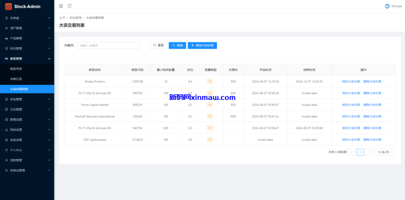The width and height of the screenshot is (405, 200).
Task: Open the 10 条/页 page size dropdown
Action: pos(384,152)
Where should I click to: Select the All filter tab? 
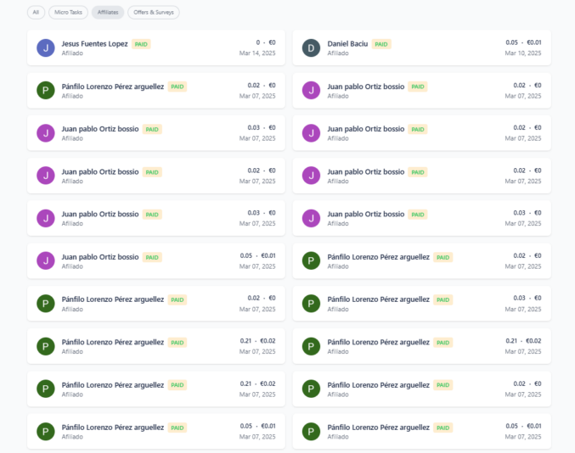[x=36, y=13]
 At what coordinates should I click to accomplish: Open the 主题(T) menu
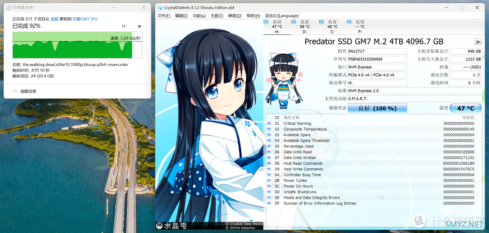pos(217,15)
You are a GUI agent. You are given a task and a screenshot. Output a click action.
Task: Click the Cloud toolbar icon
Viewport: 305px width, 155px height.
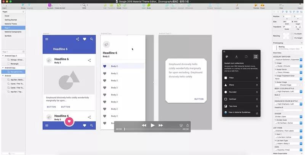click(262, 6)
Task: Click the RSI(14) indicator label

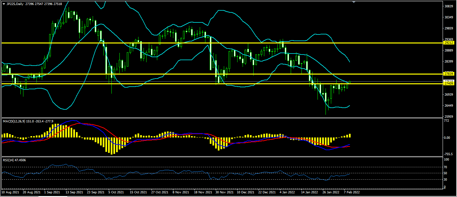Action: [x=9, y=160]
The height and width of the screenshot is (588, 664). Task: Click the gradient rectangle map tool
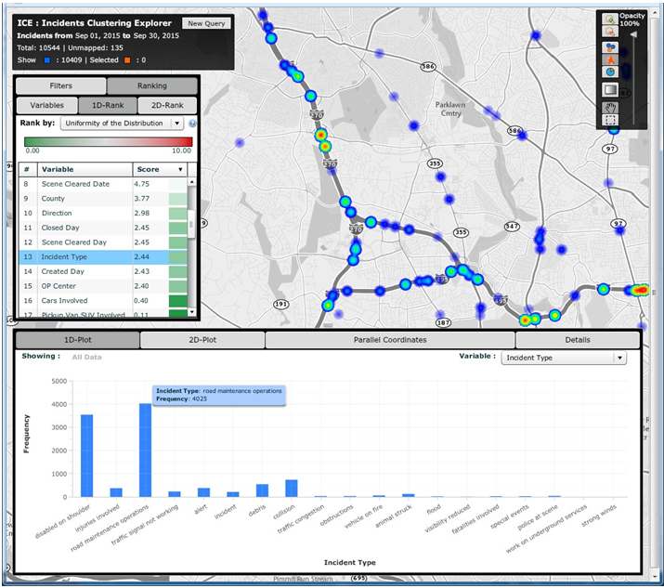click(x=610, y=90)
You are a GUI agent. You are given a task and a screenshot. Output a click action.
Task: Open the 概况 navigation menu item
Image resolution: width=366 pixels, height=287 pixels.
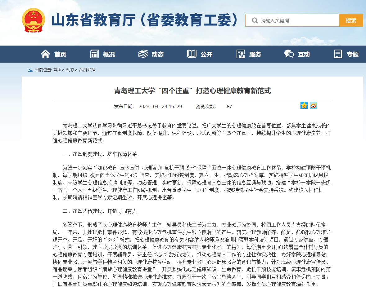109,55

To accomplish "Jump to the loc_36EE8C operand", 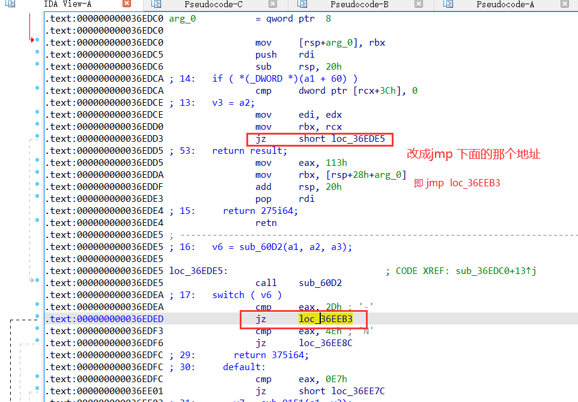I will click(326, 343).
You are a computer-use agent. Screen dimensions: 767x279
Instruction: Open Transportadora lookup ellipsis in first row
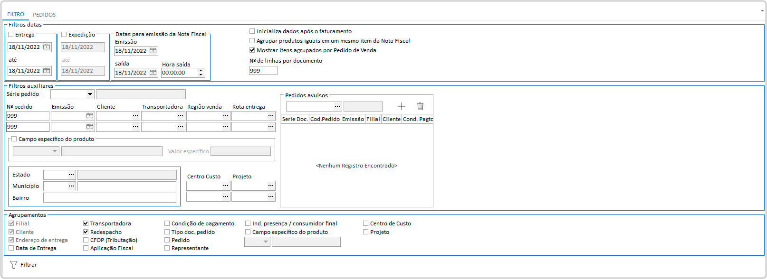181,116
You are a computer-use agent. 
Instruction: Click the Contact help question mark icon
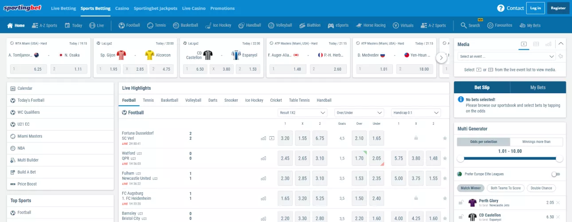coord(501,8)
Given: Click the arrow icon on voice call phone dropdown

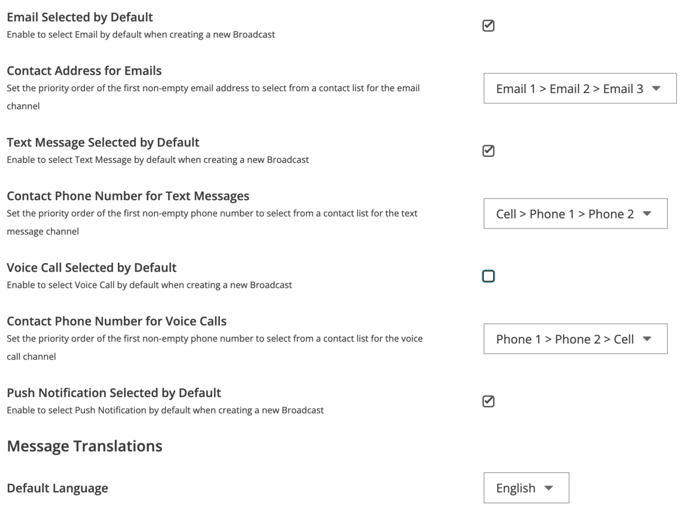Looking at the screenshot, I should click(x=647, y=339).
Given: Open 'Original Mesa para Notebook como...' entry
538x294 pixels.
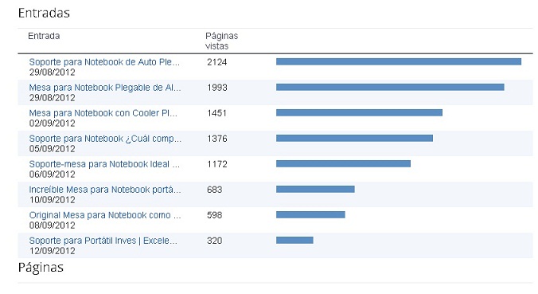Looking at the screenshot, I should (x=105, y=215).
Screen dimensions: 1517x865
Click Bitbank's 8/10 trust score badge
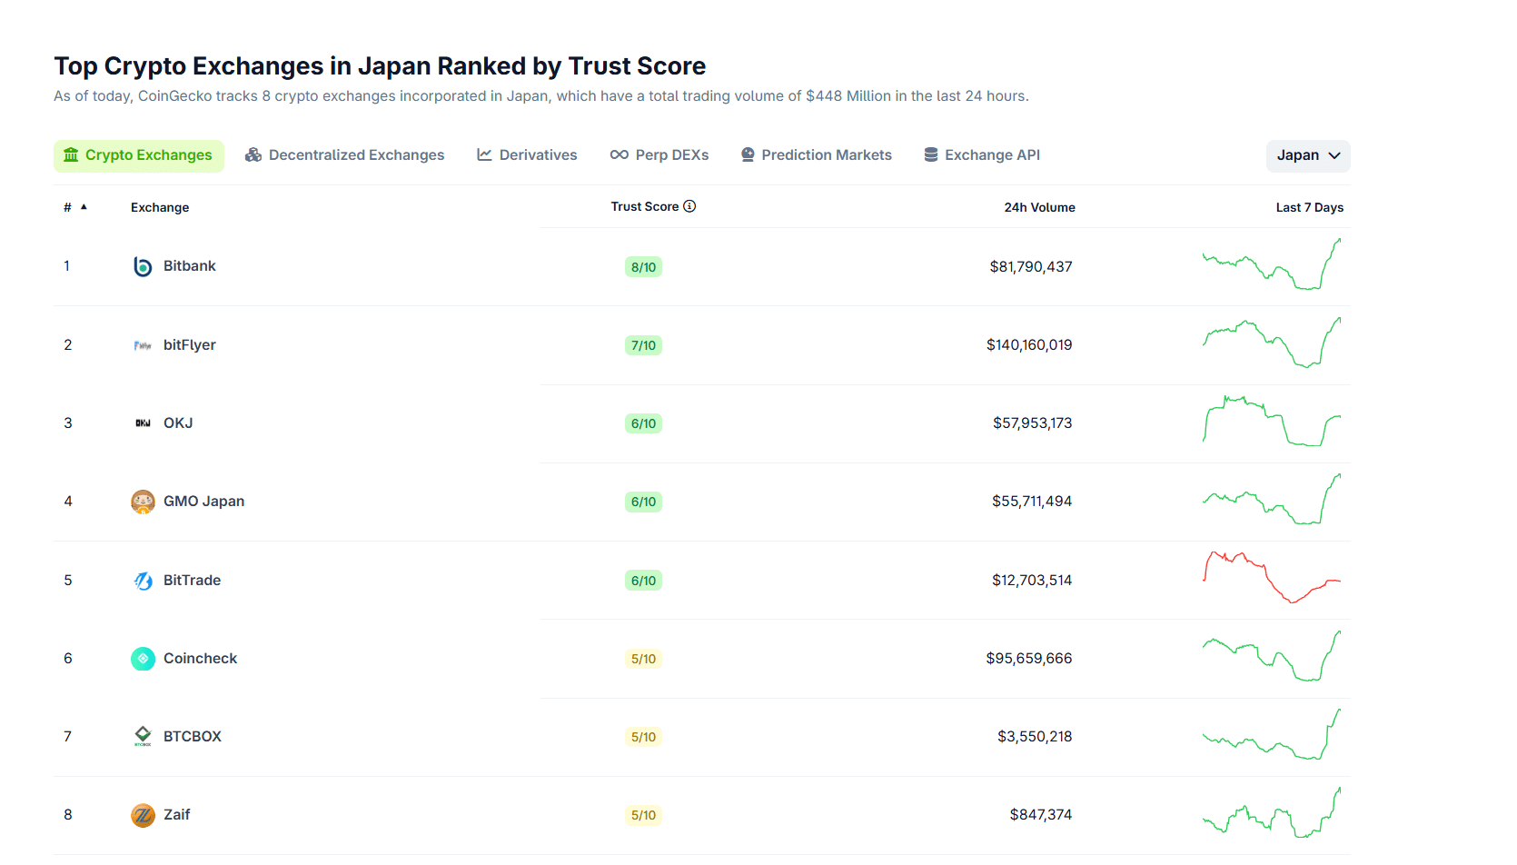pyautogui.click(x=643, y=267)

══════════════════════════════

— WHAT YOU WILL DO —
The copy runs from the line containing "538x294 pixels." through the last line of the material, both ends included. Reproduce those lines exactly and drop the pictures.

— ANSWER SECTION —
538x294 pixels.
Looking at the screenshot, I should (x=105, y=215).
Screen dimensions: 1517x865
Click Bitbank's 8/10 trust score badge
pyautogui.click(x=643, y=267)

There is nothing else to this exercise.